Die Anfragen, die nicht einen spezifischen Sensor (oder Aktor) be­treffen, werden vom Gate­way abgefangen und die Antwort an den anfragenden Client (PC) zurückgeschickt. Meldun­gen und An­fragen an Sensorknoten werden vom Gateway in das „Sensornetz“ weiter­ge­ge­ben und wer­den dort vom Sensor bearbeitet oder beantwortet.

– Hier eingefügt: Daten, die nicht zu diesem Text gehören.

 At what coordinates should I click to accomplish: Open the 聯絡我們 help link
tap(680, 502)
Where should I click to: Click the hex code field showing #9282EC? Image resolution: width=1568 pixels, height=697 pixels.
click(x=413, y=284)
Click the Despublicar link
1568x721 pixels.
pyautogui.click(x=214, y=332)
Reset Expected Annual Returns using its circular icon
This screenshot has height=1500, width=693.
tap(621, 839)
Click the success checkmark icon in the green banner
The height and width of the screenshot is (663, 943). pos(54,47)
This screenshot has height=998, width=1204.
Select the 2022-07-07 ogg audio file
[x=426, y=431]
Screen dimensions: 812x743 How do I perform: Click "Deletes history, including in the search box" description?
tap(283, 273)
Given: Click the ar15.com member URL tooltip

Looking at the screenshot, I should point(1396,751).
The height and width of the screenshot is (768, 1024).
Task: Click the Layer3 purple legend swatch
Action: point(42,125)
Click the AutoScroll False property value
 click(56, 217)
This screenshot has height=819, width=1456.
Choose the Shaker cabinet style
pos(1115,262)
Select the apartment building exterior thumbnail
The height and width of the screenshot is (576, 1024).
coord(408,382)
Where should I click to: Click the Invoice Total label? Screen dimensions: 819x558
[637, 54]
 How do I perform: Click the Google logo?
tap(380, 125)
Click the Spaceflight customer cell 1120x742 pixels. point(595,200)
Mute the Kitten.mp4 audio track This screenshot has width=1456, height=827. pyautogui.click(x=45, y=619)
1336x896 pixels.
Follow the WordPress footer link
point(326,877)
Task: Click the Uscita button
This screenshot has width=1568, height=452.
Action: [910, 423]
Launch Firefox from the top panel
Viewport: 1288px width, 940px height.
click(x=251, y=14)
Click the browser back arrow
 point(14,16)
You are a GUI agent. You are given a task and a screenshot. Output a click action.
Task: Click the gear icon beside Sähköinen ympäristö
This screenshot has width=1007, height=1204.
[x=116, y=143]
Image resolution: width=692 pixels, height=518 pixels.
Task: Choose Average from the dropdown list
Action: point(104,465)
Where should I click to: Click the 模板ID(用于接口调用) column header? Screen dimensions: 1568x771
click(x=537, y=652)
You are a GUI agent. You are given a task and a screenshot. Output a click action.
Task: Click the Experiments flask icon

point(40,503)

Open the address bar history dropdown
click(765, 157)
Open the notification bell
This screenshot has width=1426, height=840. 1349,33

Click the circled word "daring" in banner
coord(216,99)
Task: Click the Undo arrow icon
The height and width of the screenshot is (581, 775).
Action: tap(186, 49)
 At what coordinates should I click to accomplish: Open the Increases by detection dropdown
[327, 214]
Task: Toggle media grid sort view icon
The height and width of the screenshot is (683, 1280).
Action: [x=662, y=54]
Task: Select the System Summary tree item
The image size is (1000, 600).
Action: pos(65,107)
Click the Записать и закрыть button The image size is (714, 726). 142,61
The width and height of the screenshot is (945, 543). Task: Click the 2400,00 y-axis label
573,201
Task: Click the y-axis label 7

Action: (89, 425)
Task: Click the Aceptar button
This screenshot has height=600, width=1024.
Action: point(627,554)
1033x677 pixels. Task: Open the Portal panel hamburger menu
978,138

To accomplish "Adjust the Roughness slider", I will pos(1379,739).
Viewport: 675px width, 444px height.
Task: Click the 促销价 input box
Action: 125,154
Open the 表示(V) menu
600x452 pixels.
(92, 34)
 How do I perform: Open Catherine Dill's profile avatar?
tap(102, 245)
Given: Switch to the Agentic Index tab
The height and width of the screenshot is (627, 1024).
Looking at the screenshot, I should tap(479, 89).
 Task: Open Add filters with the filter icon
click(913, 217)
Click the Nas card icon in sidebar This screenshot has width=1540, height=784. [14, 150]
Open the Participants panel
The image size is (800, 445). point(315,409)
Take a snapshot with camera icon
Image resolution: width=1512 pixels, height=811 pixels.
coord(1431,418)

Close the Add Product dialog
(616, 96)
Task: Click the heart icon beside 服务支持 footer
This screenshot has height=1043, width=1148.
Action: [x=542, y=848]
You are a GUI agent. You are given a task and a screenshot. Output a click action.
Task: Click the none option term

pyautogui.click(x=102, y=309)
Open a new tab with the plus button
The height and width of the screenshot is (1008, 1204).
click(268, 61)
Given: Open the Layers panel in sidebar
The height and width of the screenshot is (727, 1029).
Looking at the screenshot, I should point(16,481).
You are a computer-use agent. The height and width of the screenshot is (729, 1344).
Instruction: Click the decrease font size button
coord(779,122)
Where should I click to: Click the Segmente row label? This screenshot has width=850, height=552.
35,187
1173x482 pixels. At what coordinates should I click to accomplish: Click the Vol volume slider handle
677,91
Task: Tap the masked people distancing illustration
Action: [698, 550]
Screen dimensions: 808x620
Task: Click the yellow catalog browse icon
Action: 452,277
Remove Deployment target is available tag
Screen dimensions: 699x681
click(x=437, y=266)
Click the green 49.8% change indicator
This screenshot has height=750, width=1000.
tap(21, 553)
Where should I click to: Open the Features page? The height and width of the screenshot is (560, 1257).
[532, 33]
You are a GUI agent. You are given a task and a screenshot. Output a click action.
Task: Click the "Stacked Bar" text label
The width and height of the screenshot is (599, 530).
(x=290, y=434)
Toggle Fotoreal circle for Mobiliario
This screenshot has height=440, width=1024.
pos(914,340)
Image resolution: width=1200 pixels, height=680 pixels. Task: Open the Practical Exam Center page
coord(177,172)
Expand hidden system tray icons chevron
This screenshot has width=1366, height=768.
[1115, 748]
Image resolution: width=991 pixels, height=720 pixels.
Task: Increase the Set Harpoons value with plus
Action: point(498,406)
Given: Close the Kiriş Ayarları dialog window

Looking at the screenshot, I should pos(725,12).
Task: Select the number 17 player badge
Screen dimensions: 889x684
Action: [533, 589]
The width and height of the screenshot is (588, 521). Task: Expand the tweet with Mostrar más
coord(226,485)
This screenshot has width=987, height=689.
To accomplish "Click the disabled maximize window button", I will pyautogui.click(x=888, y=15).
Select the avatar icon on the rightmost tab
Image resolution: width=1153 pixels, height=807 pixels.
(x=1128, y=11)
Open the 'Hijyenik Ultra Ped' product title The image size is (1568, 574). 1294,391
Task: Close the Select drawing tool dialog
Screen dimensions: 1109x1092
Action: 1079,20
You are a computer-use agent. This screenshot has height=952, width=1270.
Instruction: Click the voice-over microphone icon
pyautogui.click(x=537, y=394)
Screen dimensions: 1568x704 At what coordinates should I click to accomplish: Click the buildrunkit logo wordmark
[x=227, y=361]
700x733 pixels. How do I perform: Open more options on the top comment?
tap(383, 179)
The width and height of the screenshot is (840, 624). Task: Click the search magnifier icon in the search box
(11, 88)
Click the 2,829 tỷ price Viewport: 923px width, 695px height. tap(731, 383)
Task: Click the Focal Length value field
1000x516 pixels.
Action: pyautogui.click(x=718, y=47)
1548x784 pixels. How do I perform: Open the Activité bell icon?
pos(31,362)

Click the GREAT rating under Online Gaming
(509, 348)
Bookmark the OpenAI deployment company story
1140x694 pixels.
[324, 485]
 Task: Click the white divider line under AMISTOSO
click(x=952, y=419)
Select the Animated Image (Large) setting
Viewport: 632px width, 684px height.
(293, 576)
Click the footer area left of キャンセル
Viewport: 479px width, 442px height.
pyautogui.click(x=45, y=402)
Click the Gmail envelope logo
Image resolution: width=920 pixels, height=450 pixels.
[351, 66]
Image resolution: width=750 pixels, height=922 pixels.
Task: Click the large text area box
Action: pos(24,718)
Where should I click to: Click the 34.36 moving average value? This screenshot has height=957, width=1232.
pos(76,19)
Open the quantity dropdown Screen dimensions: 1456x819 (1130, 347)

Testaufbau auf einem Steckbrett
Aufbau eines doppelten RFID Lesers auf einem Steckbrett

Nach diesem ersten Umbau auf WLAN Sensoren (S88, 2 x RFID für Lok-Code und Aufgleis­rich­tung, 1 x RFID für 2 x Lok-Code) blieben nur noch die USB-Kabel für die 5V Versorgung der ESP Ent­wick­lungs­boards. Der PC ist vom Kabelsalat völlig befreit und kom­mu­ni­ziert zu 100 % nur noch über WLAN. Um auch die Versorgungs­kabel am Hosenträger zu eliminieren, habe ich einen Step-Down Wandler einge­baut, der die digitale Gleis­span­nung in eine 5 V Gleich­­span­nung transformiert und damit alle Ent­wick­lungs­boards versorgt.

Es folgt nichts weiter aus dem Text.